The Secret Jewish History Of General Tso’s Chicken
There are two hidden truths about China’s General Tso, whose ill-advised military incursion into Japan put the miso in misogyny and the saké into “for heaven’s sake.
The first is that he had a speech impediment. The second is that he was a coward. This latter character flaw was resented by the rank and file, who would regale him with cries of, “General Tso’s chicken.”
In response, the general ordered his cooks to prepare a dish that would be both cheap and popular.
After 23 experiments, the cooks settled on a honeyed, fried concoction with diced fowl.
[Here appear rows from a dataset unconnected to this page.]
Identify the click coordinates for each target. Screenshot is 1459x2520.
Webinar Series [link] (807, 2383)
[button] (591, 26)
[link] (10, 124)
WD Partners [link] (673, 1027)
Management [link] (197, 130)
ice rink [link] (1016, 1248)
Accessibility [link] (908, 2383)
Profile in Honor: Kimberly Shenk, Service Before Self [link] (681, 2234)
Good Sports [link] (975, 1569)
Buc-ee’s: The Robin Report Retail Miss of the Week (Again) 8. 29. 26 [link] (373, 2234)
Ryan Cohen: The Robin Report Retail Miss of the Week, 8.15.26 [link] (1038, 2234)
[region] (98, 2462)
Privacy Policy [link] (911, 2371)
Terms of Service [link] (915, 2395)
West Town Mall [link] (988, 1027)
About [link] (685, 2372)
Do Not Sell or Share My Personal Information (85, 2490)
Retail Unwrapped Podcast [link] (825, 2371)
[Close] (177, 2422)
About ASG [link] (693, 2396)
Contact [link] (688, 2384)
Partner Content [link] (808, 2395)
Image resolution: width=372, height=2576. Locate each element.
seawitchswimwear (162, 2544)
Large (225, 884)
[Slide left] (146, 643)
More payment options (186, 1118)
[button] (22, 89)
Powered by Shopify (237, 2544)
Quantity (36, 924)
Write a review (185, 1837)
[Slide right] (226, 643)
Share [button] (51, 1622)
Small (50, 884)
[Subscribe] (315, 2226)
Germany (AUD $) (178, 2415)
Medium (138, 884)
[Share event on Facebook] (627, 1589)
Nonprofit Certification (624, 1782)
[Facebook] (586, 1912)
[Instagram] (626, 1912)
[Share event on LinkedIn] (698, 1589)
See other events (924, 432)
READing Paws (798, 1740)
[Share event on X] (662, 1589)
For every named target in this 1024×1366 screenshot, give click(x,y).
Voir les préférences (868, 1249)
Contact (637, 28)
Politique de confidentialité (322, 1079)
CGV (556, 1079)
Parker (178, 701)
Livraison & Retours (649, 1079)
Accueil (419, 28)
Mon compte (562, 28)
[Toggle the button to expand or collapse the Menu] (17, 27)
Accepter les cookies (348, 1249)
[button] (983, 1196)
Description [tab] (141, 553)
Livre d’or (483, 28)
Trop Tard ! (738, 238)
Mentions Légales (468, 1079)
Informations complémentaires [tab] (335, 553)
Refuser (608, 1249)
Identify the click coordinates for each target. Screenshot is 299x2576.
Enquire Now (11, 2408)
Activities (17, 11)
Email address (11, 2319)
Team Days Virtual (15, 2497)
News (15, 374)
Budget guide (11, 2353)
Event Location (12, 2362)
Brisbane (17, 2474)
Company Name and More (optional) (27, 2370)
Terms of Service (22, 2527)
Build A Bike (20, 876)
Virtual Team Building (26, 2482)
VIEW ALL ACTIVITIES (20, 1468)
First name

When they set up camp and soldiers began to shout abuse at the leaders, the response from the mess tent was to bring out, #24, General Tso’s chicken.
This would be an odd, if unremarkable episode in world history if it didn’t intersect with Jewish history in the person of the general himself. Born Abraham Tsorowitz to a Jewish trading family in Vladivostok, the communal shame at the Jewish roots of China’s cowardly general, is reflected in the Yiddish word that greets such problems, “tsores.”
The Tsorowitz family were one of the few groups of Russian Jewish emigres to go East rather than West. Some people say that they went to the east coast for the business opportunities but others dispute that motivation. Abraham’s father was famous among his Vilna family for once going out to buy a beet and ending up in Moscow.
The family name comes from the town of Hořovice, though family lore would rather it came from “Tsarowitz” through illegitimate descendants of a liaison between the Tsar and a beautiful Jewish courtesan. Photos of the general who was, like his namesake dish, sweet but bland, suggest however, that he counted no beautiful courtesans among his ancestors.
After military disgrace, Tso lived his life in exile in the Kuril Islands, named for Tso’s Greek uncle, Cyril Arkipelagos. The rest of the family scattered and suffered tragically. Three cousins were killed in the Holocaust, three were killed in the Israeli war of independence and, perhaps worst of all, three cousins ended up on Long Island.
Tso’s military career ended abruptly. In response to the American telegram inquiring as to his success, the Chinese responded in English with a telegram containing the world’s least interesting palindrome.